4. The price reported in Column 4 is a weighted average price. These shares were sold in multiple transactions at prices ranging from $1.77 to $1.79 inclusive. The Reporting Person undertakes to provide to the Issuer, any security holder of the Issuer, or the staff of the Securities and Exchange Commission, upon request, full information regarding the number of shares sold at each separate price within the range set forth in this footnote.

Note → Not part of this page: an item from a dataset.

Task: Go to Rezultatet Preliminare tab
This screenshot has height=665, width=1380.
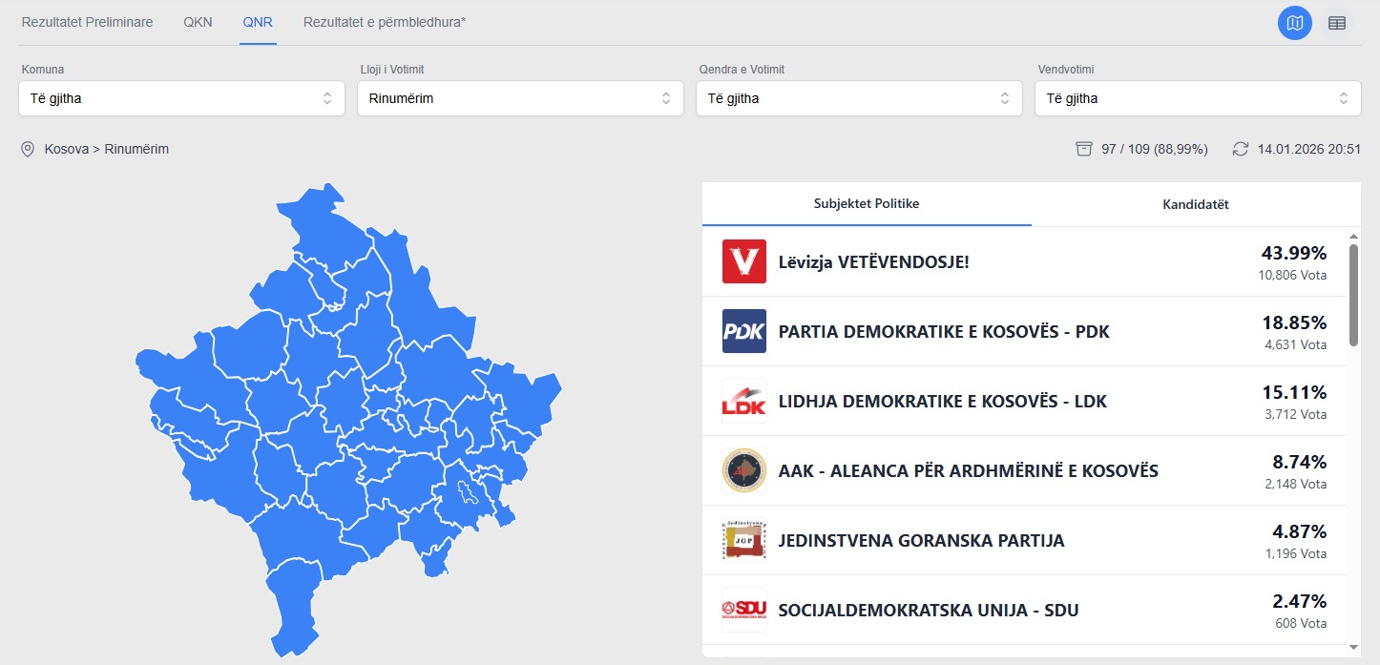Action: (x=87, y=22)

5. The Reporting Person is an executive officer and director of TVL Management Corp. and shares voting and dispositive power over the shares held by TVL Management Corp. The Reporting Person disclaims beneficial ownership of the shares reported herein except to the extent of her pecuniary interest therein.
6. Each share of Class B Common Stock is convertible into one share of Class A Common Stock at the option of the holder and upon the occurrence of other events set forth in the Issuer's Certificate of Incorporation.
/s/ Patricia E. Nakache 12/11/2024
** Signature of Reporting Person Date
Reminder: Report on a separate line for each class of securities beneficially owned directly or indirectly.
* If the form is filed by more than one reporting person, see Instruction 4 (b)(v).
** Intentional misstatements or omissions of facts constitute Federal Criminal Violations See 18 U.S.C. 1001 and 15 U.S.C. 78ff(a).
Note: File three copies of this Form, one of which must be manually signed. If space is insufficient, see Instruction 6 for procedure.
Persons who respond to the collection of information contained in this form are not required to respond unless the form displays a currently valid OMB Number.